Funny Adventures in Cat Adoption, Part Ten
Marley and Me ---Skeeter and We??
MyGuy and I watched the movie Marley and Me on TV last night. I had read the book a few years ago, but MyGuy knew nothing about it. Of course, movies often compress the plots and the number of characters in books, and perhaps this airing on television further edited out material. Whatever the case, the story line had so many parallels to our “cat house” that we simultaneously chatted with glee and squirmed with discomfort at the similarities.
By Cat House, I mean our modest residence: home to the jazz cat, a/k/a MyGuy, our curmudgeonly matriarch tabby cat ("the Goddess"), her plump peace-loving son, and our new rescue cat, Skeeter, who is the feline equivalent of a cyclone. Oh, and there are a few gardens and me.
If you are not acquainted with the plot of Marley and Me, I will not give it away. I’ll just point out a few similarities between the Grogan household and ours.
Grogans Crazy, good-looking dog............. Us Crazy, cute cat
Grogans Dog loves to chew...................... Us Cat loves to “love bite”

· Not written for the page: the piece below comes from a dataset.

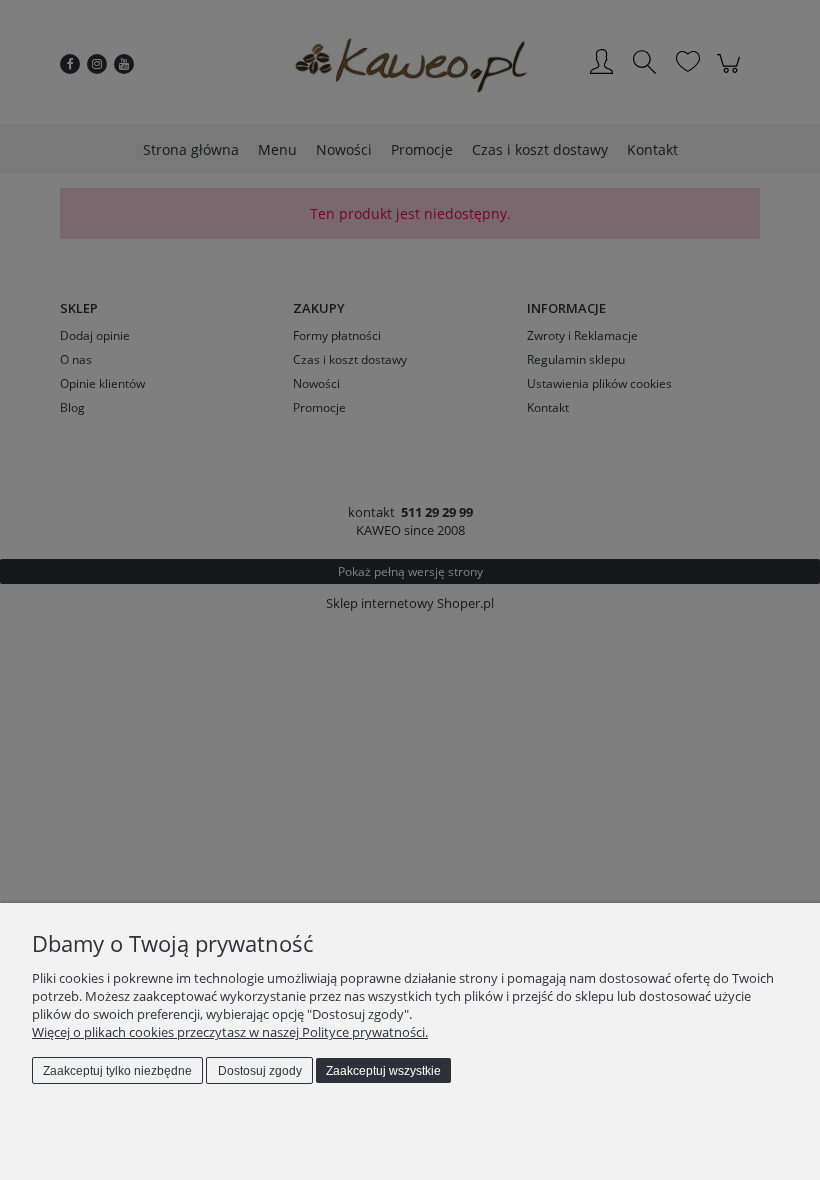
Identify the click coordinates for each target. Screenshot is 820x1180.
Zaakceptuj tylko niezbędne (117, 1071)
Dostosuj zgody (260, 1071)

Grogans Dog gets into trouble a lot, but without mean spiritedness
....................Us Trouble is the cat’s purpose in life due to curiosity and confidence
Grogans Dog has limitless energy............ Us Ditto with cat
Grogans Family adores the dog............... Us Ditto with cat
Grogans Dog loves them back................. Us Ditto with cat
Skeeter’s Latest Mis-Steps
Munching on the daylily buds which I brought in from the garden and foolishly tried leaving out in a vase…
Biting off the small handle of the bathroom window screen. Yes, he gnawed off a metal weld…
Knocking a basket and 18 by 24 inch picture frame from the top of a tall 4-drawer file cabinet…
Jumping into MyGuy's sax case...
Trying to teach himself how to play a woodwind instrument (more on this in a future hub).
Yes, our Skeeter is a very busy, mischievous, wonderful cat.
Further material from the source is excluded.